# potty training and nighttime



## hwidmer (Mar 1, 2013)

Hello all!

I've read multiple posts about getting up through the night (initially) to let your puppy out. I've formed a schedule that seems to fit Blue (my poo) which is to get up about every 2-3 hours to take him out at night.

I have been giving him water in the AM and in the PM (my dog walker gives in some in he afternoon on the days he comes, also) and I've noticed he is peeing VERY often.... Is this normal?

He's soiled his crate many times and I've put newspaper down, is this bad? If I don't, he ends up stepping and sitting in it. He's only had one accident at night in his crate since I've been getting up through the night, he peed once this morning shortly after I had taken him out.
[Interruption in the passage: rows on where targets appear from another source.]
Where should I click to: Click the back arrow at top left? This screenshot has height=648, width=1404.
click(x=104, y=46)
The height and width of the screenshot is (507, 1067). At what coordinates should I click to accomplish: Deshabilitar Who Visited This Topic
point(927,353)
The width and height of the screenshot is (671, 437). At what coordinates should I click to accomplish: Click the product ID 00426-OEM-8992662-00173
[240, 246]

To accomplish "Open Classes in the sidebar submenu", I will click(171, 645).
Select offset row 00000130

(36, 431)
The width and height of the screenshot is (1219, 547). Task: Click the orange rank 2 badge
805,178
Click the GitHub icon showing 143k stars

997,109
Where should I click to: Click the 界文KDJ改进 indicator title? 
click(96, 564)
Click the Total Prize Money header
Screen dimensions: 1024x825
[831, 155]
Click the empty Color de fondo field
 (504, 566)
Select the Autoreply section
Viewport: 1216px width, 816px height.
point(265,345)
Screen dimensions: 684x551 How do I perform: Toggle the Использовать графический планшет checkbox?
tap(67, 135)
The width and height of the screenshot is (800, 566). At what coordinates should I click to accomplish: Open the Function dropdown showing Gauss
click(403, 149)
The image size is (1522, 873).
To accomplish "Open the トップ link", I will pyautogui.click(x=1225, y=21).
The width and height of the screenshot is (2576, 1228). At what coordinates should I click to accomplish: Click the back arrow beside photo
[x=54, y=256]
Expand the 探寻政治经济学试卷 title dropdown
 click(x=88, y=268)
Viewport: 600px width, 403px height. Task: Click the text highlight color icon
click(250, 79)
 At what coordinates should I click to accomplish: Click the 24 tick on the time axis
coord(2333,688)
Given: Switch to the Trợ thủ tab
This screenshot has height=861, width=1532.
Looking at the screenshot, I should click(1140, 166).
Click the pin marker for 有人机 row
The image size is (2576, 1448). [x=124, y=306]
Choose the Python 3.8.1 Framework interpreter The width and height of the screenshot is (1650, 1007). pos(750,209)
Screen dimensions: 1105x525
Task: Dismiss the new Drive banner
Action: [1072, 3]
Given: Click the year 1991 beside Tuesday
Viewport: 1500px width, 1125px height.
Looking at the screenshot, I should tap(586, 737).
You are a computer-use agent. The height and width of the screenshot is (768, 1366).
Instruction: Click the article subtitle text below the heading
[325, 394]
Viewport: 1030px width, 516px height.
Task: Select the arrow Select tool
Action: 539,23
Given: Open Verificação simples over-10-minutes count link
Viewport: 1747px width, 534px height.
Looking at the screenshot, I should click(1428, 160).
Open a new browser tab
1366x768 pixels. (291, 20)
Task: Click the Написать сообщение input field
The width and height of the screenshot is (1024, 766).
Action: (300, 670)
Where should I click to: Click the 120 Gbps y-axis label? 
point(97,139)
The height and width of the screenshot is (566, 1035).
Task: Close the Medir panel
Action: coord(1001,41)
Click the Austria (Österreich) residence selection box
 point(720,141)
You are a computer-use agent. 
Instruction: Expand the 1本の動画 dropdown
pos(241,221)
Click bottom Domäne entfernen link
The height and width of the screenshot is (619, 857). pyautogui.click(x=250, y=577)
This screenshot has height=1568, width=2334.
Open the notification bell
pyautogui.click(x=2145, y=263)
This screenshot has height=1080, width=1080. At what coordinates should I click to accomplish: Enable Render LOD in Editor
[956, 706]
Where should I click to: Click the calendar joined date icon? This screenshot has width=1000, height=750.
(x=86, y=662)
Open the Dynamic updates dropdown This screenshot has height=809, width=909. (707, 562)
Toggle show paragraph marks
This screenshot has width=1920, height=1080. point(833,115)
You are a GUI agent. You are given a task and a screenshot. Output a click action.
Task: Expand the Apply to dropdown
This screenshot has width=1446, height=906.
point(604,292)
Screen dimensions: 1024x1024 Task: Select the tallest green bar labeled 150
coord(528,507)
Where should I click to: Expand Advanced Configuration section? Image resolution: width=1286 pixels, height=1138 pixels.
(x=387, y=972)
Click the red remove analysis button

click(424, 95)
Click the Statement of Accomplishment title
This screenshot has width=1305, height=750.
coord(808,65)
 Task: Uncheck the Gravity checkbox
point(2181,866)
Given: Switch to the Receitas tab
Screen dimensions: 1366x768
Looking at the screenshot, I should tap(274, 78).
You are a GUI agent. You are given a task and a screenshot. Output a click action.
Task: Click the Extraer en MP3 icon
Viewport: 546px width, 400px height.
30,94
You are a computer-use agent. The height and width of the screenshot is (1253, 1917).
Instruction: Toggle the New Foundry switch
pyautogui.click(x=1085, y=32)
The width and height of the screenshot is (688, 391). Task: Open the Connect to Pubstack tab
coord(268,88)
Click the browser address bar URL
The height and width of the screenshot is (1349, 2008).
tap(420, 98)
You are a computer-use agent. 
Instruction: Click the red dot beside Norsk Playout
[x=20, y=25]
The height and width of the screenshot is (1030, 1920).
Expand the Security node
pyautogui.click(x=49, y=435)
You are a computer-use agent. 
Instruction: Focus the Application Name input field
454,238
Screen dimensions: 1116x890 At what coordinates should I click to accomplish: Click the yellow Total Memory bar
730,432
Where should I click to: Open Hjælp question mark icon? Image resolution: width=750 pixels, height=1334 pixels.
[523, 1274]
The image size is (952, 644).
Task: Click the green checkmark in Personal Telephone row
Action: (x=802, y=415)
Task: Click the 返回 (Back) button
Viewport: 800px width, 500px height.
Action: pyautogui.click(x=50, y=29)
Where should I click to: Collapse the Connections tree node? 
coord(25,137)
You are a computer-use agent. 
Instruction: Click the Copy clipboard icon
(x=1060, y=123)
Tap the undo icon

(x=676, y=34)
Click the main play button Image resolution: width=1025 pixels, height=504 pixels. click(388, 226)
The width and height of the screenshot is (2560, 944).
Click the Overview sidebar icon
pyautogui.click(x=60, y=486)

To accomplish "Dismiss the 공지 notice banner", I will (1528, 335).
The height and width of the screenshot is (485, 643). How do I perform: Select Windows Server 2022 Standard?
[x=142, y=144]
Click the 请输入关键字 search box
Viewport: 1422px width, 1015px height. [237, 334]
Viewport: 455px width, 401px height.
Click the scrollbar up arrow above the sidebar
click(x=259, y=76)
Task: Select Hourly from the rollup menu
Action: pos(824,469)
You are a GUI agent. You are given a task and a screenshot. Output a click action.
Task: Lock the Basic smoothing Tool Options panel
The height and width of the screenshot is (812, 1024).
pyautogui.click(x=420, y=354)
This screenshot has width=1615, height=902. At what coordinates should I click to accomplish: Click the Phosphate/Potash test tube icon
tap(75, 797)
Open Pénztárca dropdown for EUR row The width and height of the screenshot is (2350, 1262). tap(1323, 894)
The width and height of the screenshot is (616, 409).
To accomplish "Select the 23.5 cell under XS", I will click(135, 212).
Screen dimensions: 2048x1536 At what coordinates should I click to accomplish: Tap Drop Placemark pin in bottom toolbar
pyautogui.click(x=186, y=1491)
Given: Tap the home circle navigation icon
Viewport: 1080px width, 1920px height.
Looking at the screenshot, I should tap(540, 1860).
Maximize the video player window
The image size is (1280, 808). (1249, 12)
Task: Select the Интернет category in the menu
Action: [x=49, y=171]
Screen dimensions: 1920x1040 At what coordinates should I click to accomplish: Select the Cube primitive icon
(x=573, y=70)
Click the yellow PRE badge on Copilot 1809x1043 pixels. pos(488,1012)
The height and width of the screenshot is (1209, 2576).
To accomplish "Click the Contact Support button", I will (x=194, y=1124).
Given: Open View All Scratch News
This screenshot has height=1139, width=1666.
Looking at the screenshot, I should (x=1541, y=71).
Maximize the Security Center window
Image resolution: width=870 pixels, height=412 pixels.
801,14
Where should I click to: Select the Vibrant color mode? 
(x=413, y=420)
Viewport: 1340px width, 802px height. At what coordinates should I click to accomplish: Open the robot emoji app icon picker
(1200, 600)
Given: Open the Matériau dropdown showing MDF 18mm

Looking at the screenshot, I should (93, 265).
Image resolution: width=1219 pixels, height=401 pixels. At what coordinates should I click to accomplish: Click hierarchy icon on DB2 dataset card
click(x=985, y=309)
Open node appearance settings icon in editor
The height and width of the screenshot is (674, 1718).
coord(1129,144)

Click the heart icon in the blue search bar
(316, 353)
Should I not keep newspaper in there and put something more comfortable? I fear that he will soil the towel or blanket.... he's still having a few pee accidents in the house, thankfully I take him out in time to have his poos.. but again before I woke up every few hours he had pooed his crate 3 days in a row.


----------



## Marzi (Sep 17, 2012)

You sound very dedicated!
When you get up do you have to wake him up?
Do you take him out and stay with him until he has had a wee?
They are all different, some pups are clean and dry over night as soon as they come home, others take longer.
During the day some owners are better at taking their pups out enough to avoid accidents.
Eventually puppies learn to tell you they need out - either running to the door, using poochie bells or barking.
But honestly they all get to the point where they are house trained and little Blue will too.
I advise getting some vet bed as this will wick the moisture away from him and he will be comfortable. It also washes and dries really well. One of my pieces I have had for over 10 years!
How big is the crate? If it is large consider blocking off half of it so he has less area.
My dogs have access to water all the time, I know some people lift it at night, but in my experience it has not been a problem... one of my children was a bed wetter and we were told not to limit drinks as strong urine irritates the bladder and increases the need to wee...


----------



## hwidmer (Mar 1, 2013)

I usually get up when I here him moving around or making some noise and when I take him out, I stand there until he goes. I've been praising him, but I read somewhere to not do that because it could wake him up more and think it's time for play.

Last night he wanted to play, and I ended up bringing him back to the couch with me for an hour.. taking him out again and then putting him in the crate for 2 hours. He whimpered a little bit, but for just a second then stopped.

I am not able to take him out much during the day as I am owrking... but I have someone who comes after 4 hours of me being at work and stays for an hour, then I come home about 4 hours later. 

I'm iffy about having water available all the time... maybe eventually. But his crate is adjusted and cut off at a certain point (big enough for him to stretch/lay and get up/turn around)





Marzi said:


> You sound very dedicated!
> When you get up do you have to wake him up?
> Do you take him out and stay with him until he has had a wee?
> They are all different, some pups are clean and dry over night as soon as they come home, others take longer.
> ...


----------



## hwidmer (Mar 1, 2013)

How big of a vetbed do you suggest? He has a wire crate... the medium sized one. I was looking at the original vetbed which is 15x22 or 15x26. Is this too small? 




Marzi said:


> You sound very dedicated!
> When you get up do you have to wake him up?
> Do you take him out and stay with him until he has had a wee?
> They are all different, some pups are clean and dry over night as soon as they come home, others take longer.
> ...


----------